Supplied information section start

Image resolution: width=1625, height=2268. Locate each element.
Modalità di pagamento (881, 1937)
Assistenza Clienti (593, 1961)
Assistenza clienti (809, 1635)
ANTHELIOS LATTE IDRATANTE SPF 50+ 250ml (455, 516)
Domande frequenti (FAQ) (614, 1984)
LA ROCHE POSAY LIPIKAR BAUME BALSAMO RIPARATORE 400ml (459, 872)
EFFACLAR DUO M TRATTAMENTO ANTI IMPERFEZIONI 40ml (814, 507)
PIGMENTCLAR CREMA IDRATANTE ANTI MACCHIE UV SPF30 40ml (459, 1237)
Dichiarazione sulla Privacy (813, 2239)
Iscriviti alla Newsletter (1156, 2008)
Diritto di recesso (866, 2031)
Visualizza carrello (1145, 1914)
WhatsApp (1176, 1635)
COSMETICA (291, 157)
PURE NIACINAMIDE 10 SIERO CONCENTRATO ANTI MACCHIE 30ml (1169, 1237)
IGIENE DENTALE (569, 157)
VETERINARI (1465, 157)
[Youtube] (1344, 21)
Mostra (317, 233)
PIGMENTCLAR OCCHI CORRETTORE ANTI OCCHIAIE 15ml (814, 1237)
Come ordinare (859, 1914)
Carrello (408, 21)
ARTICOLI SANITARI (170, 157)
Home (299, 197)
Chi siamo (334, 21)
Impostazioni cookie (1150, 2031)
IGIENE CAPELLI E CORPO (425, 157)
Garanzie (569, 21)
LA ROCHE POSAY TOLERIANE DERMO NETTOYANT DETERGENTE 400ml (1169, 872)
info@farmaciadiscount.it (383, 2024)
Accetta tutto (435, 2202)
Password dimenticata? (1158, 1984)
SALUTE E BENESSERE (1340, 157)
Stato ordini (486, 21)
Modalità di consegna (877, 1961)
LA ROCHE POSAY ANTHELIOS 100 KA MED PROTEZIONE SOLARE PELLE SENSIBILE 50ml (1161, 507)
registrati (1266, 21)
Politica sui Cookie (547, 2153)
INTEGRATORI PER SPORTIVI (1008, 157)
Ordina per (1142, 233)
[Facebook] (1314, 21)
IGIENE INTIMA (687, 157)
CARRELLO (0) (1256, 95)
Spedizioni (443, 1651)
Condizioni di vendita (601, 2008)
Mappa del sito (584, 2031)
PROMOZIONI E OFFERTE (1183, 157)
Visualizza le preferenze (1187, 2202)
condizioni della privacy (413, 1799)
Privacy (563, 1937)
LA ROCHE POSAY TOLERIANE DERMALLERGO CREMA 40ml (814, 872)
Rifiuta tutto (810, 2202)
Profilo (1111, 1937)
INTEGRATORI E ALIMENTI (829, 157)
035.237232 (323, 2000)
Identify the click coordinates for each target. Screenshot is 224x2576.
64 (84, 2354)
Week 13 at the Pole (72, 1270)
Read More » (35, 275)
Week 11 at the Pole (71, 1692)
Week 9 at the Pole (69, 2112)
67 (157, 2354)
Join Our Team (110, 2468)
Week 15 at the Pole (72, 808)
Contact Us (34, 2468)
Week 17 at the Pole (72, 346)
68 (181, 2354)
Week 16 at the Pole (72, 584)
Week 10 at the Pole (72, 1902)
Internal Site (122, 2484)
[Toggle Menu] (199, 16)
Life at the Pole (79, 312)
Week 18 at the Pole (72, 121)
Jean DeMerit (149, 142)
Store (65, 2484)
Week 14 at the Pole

Supplied information section end

*Task to complete:*
Across the listing above, how many lines include the string "Modalità"? Answer with a single number.

*Answer to the problem:*
2